Comissão de segurança tem primeira reunião

Durante reunião realizada nesta terça (13) na Central de Comando da Polícia Militar, entre representantes das polícias Militar e Civil e comerciantes, foram dados primeiros passos em direção a uma segurança mais efetiva para o comércio da capital. Apresentando os números de assaltos cometidos contra seus estabelecimentos, os empresários tentam ajudar os órgãos de segurança a delinear perfis de assaltantes, bem como identificar as regiões mais afetadas pelos crimes.

O grupo, que busca incrementar a interlocução entre empresariado e agentes públicos, planeja formar uma rede de contato por meio de um aplicativo de celular, permitindo o envio imediato de imagens gravadas durante os delitos para que as providências sejam tomadas mais rapidamente. 

De acordo com o vice-presidente da ACP, Antônio Miguel Espolador, o comércio tem sofrido com repetidos roubos, porém, a grande maioria das vítimas não registram o boletim de ocorrência, item indispensável para que se torne cada vez mais efetivo o combate ao crime e a adoção de medidas preventivas.

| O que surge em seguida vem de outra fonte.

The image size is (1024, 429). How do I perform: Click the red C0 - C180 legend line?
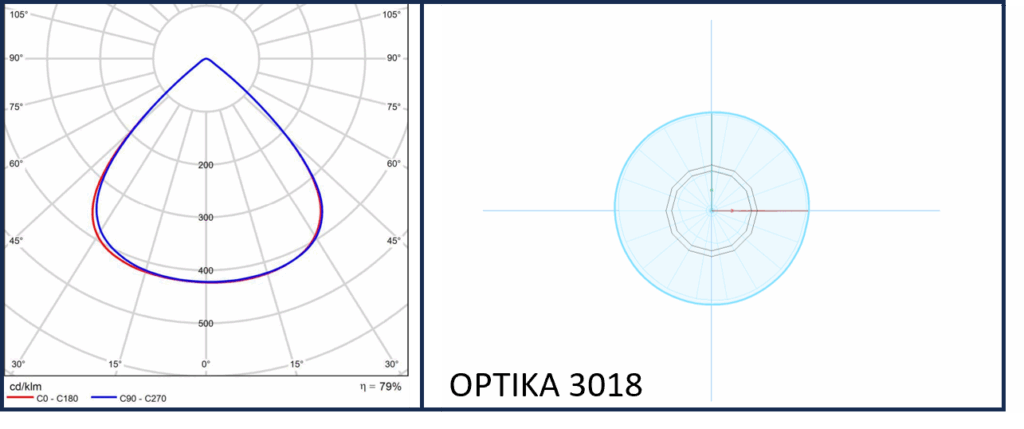[22, 398]
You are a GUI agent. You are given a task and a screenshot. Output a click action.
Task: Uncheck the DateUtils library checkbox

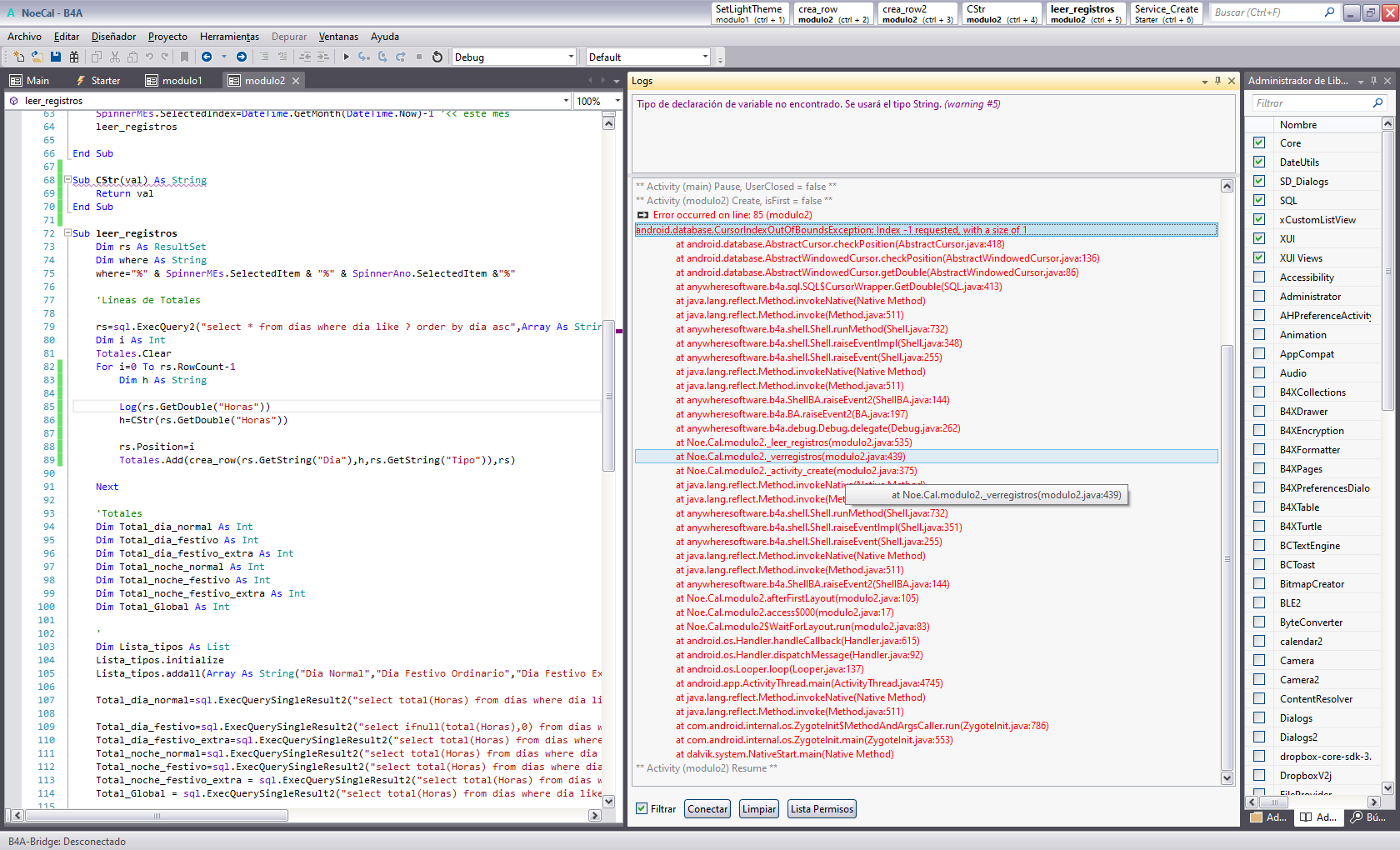coord(1259,162)
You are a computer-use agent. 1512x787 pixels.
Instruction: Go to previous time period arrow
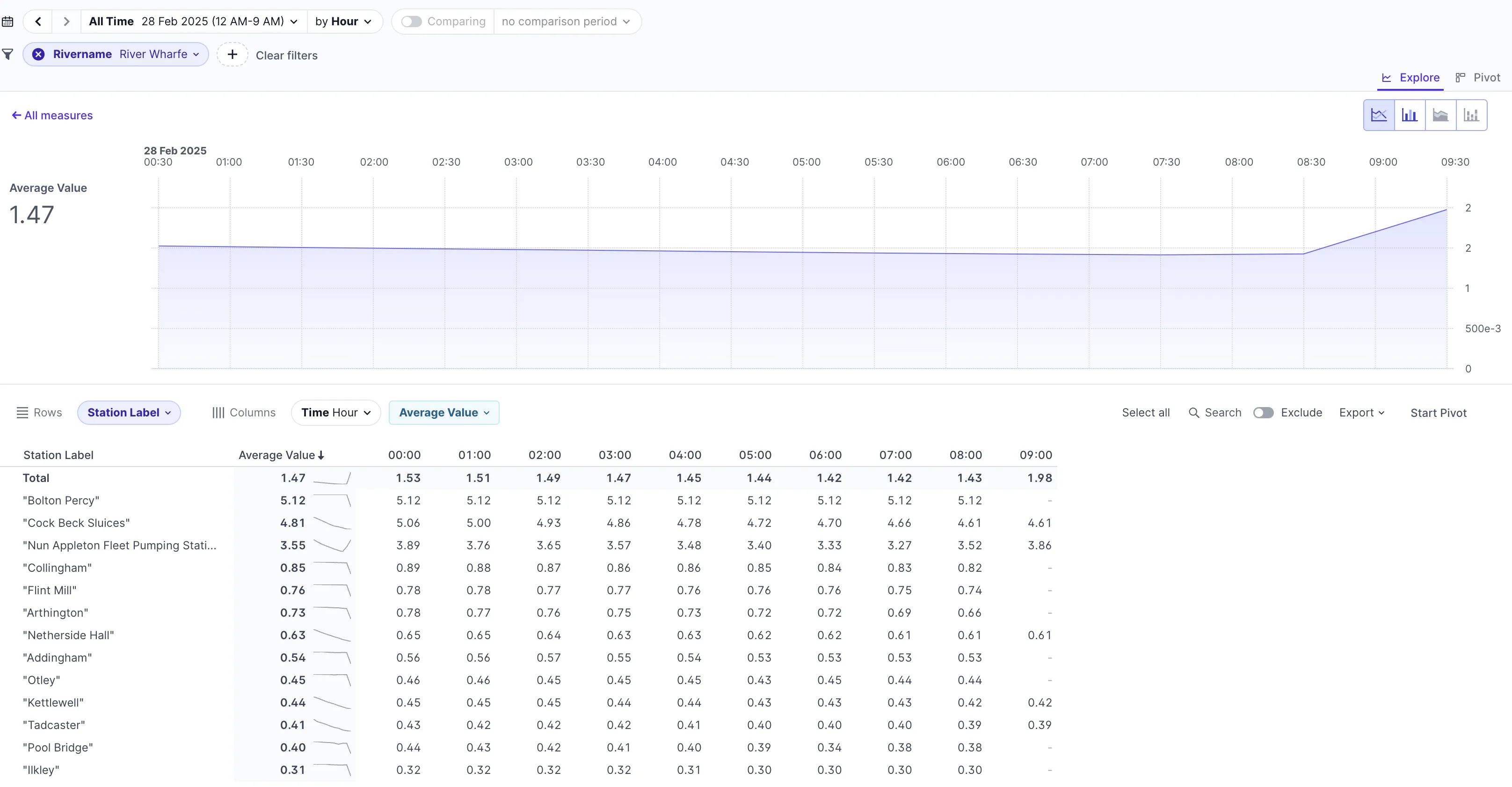click(x=38, y=22)
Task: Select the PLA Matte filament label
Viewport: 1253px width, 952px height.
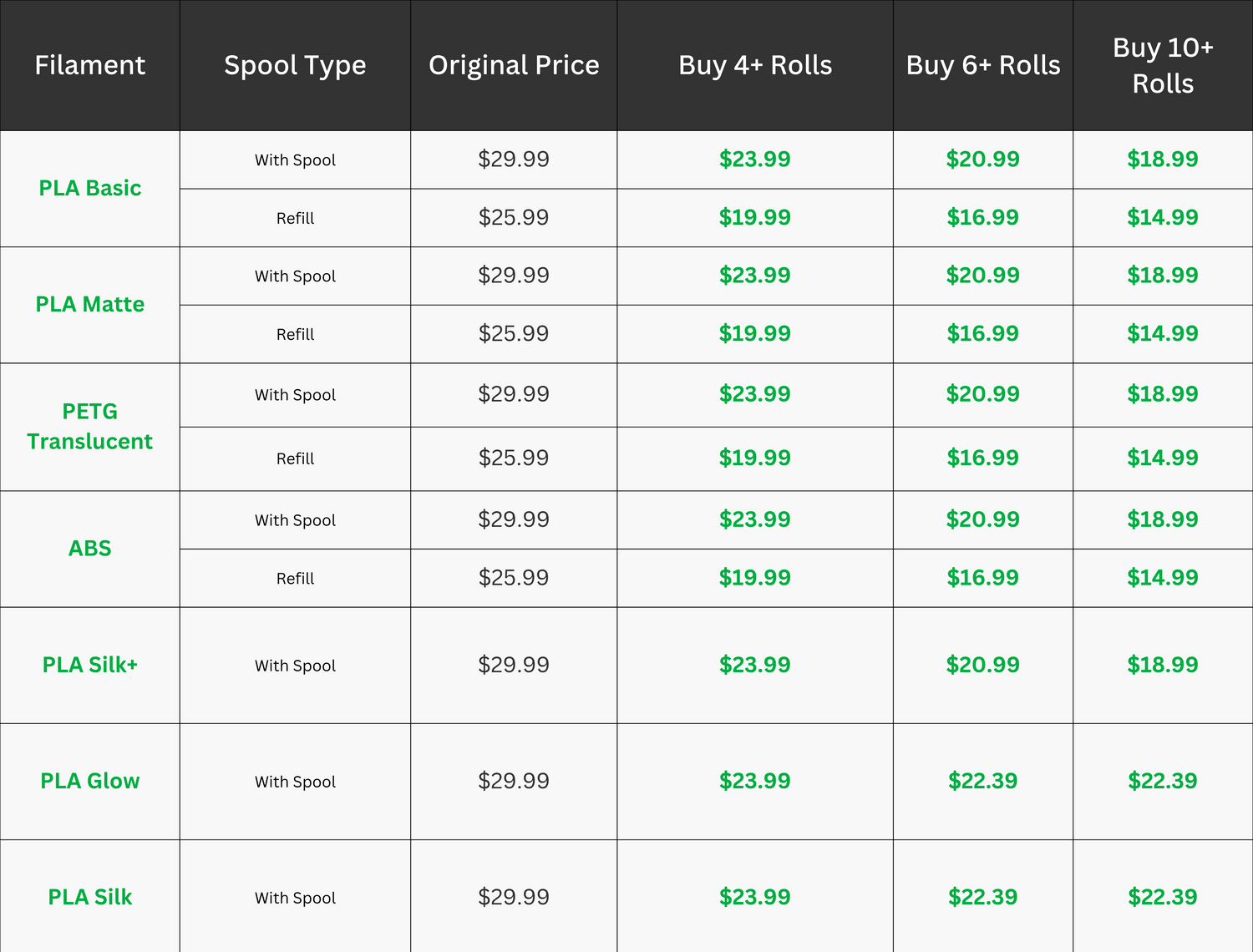Action: point(90,305)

Os números da Polícia Civil demonstram que 47% das ocorrências não são registradas, isso cria uma lacuna no processo de mapeamento dos delitos na capital.

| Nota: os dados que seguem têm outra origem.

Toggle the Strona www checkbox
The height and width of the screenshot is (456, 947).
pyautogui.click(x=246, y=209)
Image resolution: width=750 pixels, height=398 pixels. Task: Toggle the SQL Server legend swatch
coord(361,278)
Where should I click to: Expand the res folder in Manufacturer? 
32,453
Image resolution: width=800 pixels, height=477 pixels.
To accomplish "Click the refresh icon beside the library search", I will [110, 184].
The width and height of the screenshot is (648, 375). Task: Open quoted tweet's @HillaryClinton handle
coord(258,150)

Dados colhidos pela segurança da Rede Nissei de farmácias, segundo o chefe do setor, Reginaldo Neto, indicam que o número de assaltos às unidades da rede não diminuiu, mas o número de prisões teve significativo aumento. “É importante destacar que o policiamento à paisana é o responsável por trazer estes resultados positivos”, revelou. Reginaldo informou que somente nos últimos 15 dias já foram feitas oito prisões de criminosos.

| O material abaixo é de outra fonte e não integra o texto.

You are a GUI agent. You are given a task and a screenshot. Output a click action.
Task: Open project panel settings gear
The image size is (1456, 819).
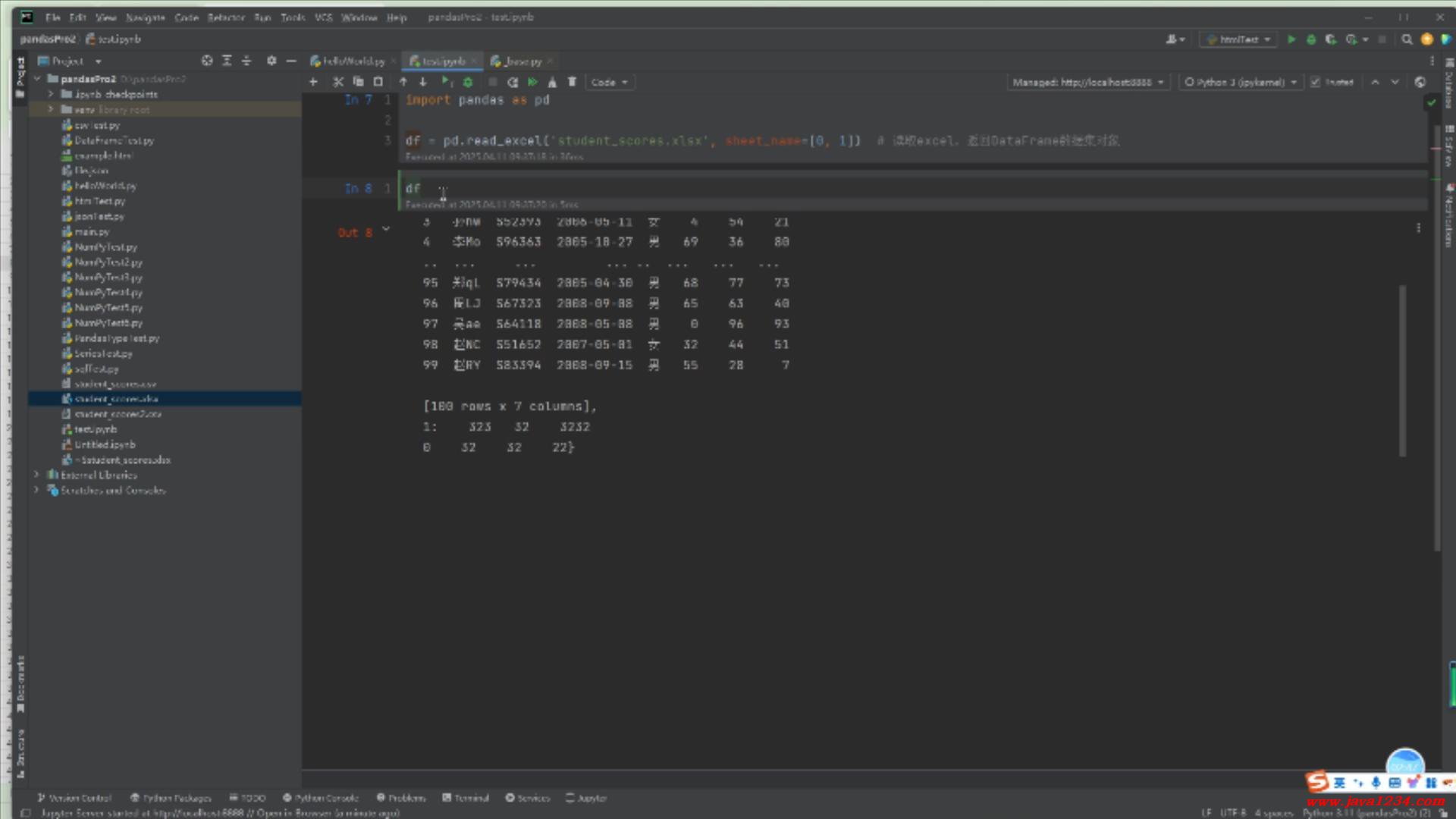pos(271,61)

A situação gerada pela insegurança também tem ocasionado prejuízos com capital humano para o empresariado. Conforme os comerciantes, muitos empregados pedem demissão, afastamento do trabalho e até entram com ações judiciais para solicitar ressarcimento por danos morais. “Alguns funcionários que tiveram armas apontadas para si durante assaltos hoje estão em depressão”, declarou o superintendente da Rede Multiloja, Geraldo Luiz Gonçalves.